I thought that I'd have pretty much all of January to sort through all of this, before I left for my trip to Big Research City in early February. But all I've discovered is that I really don't want to write Project Mnyeh. So, here's the tentative plan, which I'm submitting for your approval:

Spend bulk of time in Big Research City. Mornings will be devoted to SNP research, since that's when the notarial archive will be open. Afternoons will go to NTP. If I have a little time towards the end of my trip, head to one Nearby Town archive to explore possibilities for NTP, in the course of which I'll collect enough info on one of the figures in PM to churn out an article.

UPDATE/ADDENDUM: More concretely, my goal for this trip should be to make progress on long-term research for SNP, while gathering enough info (plus a little margin) to write one article each on NTP and PM. At that point, I'll have a better sense of where everything is, and I can really commit.

It's a lot, and a lot more diffuse than I'd hoped I'd be by this point. But it's a starting place.

Opinions? Anyone out there more advanced than I am encounter this same issue in their own research program?

5 comments:

medieval woman said...

I think this sounds like a great plan - you're chipping away on several projects because it doesn't seem like you have enough of a sense of any of them yet to just follow one. As you move forward you'll be getting the best of both worlds: 1) you'll be getting some info for an article or two (likely), and 2) you'll discover exactly which project you'll pursue next.

Huzzah!

Belle said...

MW's right on (as usual). Sounds like a great plan and an excellent use of time. Be careful with your computer this time!

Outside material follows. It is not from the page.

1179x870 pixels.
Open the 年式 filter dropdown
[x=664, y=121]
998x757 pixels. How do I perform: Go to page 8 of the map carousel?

Comrade PhysioProf said...

One of the cool things about being a natural sciences faculty member is that you can leverage off the mutual scientific interests and need for mentored training of multiple individual scientists working in your lab. For example, there are over a dozen scientists working in my lab with my guidance on about a half dozen different projects. Now *that's* fucking fun!

Susan said...

Go with your instinct. After my first book, I started a BIG SECOND PROJECT. Got a bunch of very visible articles out on BSP, and then someone asked me a question, and that led to the book I wrote. BSP is interesting, but I don't have a hook on it to allow me to write the kind of book I'd like to write. Until I find it, I'll leave the world with a few really interesting articles that get cited all the time.

So I'd say (a) follow your nose and (b) remember that you have the privilege of tenure, and you can do what makes sense, rather than what you think you ought to do. Actually, I think (b) should guide us even before tenure, but most of us are not that confident. After all, we're the ones who have to live with our project, not "them". (And I never know who sets up the rules about what you are "supposed" to do.)

FrauTech said...

Btw, I think the way you are clearly excited about Shiny New Project definitely says something. I'd go with momentum for a while.